WHAT YOU HAVE TO DO:
Convert the items starting with the line containing "Screen dimensions: 1456x819" and going on through the line containing "coord(351,112)" into a two-column CSV with the headers instruction and answer. Give one row per item, with each value in its own quoted field and any line breaks replaced by spaces.

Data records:
################

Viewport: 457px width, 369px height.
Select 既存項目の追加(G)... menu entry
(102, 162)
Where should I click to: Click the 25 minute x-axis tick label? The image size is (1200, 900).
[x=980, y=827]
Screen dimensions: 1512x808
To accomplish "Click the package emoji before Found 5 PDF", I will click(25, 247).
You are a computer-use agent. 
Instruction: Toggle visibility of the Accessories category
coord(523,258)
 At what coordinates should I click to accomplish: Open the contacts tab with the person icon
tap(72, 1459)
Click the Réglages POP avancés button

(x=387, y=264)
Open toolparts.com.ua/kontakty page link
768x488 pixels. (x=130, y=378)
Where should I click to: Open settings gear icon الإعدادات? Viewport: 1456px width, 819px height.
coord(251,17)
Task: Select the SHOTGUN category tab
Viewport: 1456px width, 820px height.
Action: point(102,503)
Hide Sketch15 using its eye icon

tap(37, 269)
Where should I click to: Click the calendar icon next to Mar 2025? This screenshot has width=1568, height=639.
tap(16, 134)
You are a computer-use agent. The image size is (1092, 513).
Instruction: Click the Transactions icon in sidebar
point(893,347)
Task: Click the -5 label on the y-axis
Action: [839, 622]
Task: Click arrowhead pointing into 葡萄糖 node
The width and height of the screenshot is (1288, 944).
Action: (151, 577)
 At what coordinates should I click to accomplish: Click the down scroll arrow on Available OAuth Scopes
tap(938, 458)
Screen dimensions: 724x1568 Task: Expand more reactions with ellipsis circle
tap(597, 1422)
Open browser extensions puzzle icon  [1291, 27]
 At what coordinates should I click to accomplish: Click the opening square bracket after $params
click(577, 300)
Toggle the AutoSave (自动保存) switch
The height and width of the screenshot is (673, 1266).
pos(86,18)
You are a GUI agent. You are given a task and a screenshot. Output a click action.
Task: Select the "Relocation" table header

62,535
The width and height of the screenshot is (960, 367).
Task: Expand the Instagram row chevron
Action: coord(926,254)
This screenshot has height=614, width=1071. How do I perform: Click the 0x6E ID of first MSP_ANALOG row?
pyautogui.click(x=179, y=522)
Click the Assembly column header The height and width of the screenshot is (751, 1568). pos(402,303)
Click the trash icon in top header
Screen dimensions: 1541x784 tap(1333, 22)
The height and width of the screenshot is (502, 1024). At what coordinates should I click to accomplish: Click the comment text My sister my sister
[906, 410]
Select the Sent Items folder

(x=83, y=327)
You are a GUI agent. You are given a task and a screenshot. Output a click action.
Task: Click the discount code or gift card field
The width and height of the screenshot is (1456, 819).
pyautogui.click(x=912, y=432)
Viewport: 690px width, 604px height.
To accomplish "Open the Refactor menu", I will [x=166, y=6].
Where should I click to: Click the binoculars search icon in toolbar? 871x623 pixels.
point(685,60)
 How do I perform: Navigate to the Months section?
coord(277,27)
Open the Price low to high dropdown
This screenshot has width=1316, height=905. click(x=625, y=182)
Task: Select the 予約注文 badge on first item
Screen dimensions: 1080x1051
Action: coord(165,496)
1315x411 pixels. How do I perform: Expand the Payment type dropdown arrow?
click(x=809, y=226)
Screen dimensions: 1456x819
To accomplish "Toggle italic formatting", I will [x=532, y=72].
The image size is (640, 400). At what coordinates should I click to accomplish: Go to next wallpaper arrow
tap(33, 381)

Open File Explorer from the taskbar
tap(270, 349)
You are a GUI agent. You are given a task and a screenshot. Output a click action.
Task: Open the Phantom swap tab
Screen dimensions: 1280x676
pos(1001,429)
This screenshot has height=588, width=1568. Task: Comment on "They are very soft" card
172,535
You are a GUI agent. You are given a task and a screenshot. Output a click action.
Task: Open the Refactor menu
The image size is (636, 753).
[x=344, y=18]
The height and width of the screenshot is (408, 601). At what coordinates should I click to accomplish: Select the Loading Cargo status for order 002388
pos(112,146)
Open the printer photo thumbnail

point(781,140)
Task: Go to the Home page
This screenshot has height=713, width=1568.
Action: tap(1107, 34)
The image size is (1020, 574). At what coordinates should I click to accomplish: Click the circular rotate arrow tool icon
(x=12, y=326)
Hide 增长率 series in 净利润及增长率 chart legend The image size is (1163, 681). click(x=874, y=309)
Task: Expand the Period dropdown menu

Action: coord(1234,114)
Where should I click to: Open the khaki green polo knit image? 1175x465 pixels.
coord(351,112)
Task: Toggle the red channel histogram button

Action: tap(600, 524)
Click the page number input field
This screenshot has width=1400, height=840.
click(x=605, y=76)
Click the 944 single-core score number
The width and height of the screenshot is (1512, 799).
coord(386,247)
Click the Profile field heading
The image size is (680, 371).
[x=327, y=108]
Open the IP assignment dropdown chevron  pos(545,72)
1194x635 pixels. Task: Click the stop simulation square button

################

REPLY:
instruction,answer
"Screen dimensions: 1456x819 To accomplish ""Toggle italic formatting"",","I will [x=532, y=72]."
"The image size is (640, 400). At what coordinates should I click to accomplish: Go to next wallpaper arrow","tap(33, 381)"
"Open File Explorer from the taskbar","tap(270, 349)"
"You are a GUI agent. You are given a task and a screenshot. Output a click action. Task: Open the Phantom swap tab Screen dimensions: 1280x676","pos(1001,429)"
"This screenshot has height=588, width=1568. Task: Comment on ""They are very soft"" card","172,535"
"You are a GUI agent. You are given a task and a screenshot. Output a click action. Task: Open the Refactor menu The image size is (636, 753).","[x=344, y=18]"
"The height and width of the screenshot is (408, 601). At what coordinates should I click to accomplish: Select the Loading Cargo status for order 002388","pos(112,146)"
"Open the printer photo thumbnail","point(781,140)"
"Task: Go to the Home page This screenshot has height=713, width=1568.","Action: tap(1107, 34)"
"The image size is (1020, 574). At what coordinates should I click to accomplish: Click the circular rotate arrow tool icon","(x=12, y=326)"
"Hide 增长率 series in 净利润及增长率 chart legend The image size is (1163, 681).","click(x=874, y=309)"
"Task: Expand the Period dropdown menu","Action: coord(1234,114)"
"Where should I click to: Open the khaki green polo knit image? 1175x465 pixels.","coord(351,112)"